Once a week you should perform your more thorough grooming routine; twice a week is even better if you have the time. Bathing a Maine coon can be challenging if your coon is not fan of getting wet. Having said that many Maine coons love water, so much so that they will even follow you into the shower! (Read more About Us and their fondness of water in my article, How to Manage Your Maine Coon’s Water Obsession). Bathing your Maine coon once every 2-3 weeks is a good idea as this will help to reduce the chances of their fur becoming matted. It will also remove layers of dead undercoat which will be likely to shed over the coming week.
In order to perform a full grooming routine on your Maine coon you will require a variety of tools and I talk about these in more detail in my grooming guide. For now, here are the recommended items to manage shedding specifically in your Maine coon.
This great little brush is designed to provide your Maine coon with pleasure whilst gently brushing them at the same time. This can be used on a daily basis to remove loose fur.

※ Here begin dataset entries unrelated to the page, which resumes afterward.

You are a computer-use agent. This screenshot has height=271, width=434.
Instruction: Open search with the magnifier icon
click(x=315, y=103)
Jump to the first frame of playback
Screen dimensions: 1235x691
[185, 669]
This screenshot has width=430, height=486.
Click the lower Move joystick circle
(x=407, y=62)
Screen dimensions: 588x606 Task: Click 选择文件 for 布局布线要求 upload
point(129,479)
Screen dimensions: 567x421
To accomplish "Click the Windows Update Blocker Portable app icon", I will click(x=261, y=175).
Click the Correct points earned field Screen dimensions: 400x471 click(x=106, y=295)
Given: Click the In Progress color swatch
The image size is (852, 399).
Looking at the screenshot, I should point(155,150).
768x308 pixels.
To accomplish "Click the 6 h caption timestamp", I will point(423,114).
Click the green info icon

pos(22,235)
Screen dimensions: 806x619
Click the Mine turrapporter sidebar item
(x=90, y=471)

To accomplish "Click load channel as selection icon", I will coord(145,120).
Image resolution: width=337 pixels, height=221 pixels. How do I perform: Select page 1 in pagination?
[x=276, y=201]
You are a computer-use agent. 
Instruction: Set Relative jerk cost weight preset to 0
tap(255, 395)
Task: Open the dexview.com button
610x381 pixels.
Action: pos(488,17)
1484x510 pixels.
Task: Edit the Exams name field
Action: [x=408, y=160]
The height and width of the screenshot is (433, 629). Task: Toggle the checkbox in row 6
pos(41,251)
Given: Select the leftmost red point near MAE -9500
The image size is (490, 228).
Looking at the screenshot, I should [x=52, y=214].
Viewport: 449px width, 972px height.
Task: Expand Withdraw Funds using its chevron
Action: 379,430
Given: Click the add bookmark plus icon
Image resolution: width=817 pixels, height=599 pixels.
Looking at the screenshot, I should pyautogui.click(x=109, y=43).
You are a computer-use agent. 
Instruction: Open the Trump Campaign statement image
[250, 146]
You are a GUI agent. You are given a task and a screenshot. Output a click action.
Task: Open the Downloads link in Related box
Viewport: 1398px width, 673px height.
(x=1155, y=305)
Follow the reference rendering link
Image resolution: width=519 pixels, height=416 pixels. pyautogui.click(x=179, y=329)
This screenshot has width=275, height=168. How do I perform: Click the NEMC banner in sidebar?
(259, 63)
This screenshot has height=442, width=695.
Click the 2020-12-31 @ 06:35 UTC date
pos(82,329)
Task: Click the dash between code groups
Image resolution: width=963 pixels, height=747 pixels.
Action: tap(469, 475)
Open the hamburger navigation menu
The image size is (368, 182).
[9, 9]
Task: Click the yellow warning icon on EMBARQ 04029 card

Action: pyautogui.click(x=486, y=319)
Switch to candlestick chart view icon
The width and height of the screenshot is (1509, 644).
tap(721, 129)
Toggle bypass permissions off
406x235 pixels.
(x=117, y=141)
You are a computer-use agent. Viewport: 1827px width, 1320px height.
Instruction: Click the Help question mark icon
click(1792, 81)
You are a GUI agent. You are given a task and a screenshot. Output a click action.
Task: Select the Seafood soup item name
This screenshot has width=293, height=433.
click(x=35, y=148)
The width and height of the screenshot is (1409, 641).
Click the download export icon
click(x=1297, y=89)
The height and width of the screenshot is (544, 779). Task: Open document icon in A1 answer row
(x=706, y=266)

If you can get your Maine coon to roll over and allow you access to their tummy then this is a great gadget. This tool gets into the deep fur of the undercoat and removes dead fur, reducing the risk of matting. Large quantities of fur can be removed each time the tool passes through the undercoat. This is relatively inexpensive and you can purchase it on Amazon by clicking here.
Here is our video of the Furminator in action:
This shampoo has been specially created to reduce shedding and in turn prevent fur balls. The natural formula is designed to loosen dead the dead hairs of the undercoat whilst strengthening the remaining fur so that it does not break away so easily. For more information see my guide to the Best Shampoos for Maine Coons.
In the past I used lint rollers to pick up cat hair off of furniture and clothing. These however are horrible for the environment as the plastic sheeting is single use and not biodegradable. Nowadays I use a reusable, rubber lint remover. I purchased mine from Pets at Home. Here is a link to a similar product on Amazon.
We have a Henry hoover. We already had this hoover before we adopted our Maine coons. In general it is a great vacuum cleaner but it just wasn’t able to get the fur out of the carpeted areas of our house (we mostly have laminate flooring).
It turns out that you can buy a specific carpet attachment for the Henry hoover and this works fantastically when removing pet hair from the carpet. My husband had initially purchased an off-brand version of this attachment and it did almost nothing for the fur situation. Once we bit the bullet and bought the specific Henry attachment we could see that it was well worth the money.
If you are having issues with fur in your carpets and you looking for a new vacuum cleaner then the Bissell Cleanview Swivel Pet Upright Bagless Vacuum Cleaner is a good option to look into. This is honestly as good as a Dyson, if not better, but without the price tag. It’s a bagless, eco-friendly cleaning option and is specifically designed for removing pet hair. It swivels as you push it around to get into all of the corners and cervices but also has three different attachments for getting into hard-to-reach places. The best part is that each purchase leads to a donation to the Bissell animal foundation. Click here to read more user reviews and see current pricing on Amazon.
Maine coons are lovely creatures so please do not let the shedding of fur be a reason not to adopt one! With regular grooming, a good diet and a sturdy vacuum cleaner shedding should not become unmanageable. Life with a Maine coon is great fun and you’ll soon find that the fur issue does not both you at all.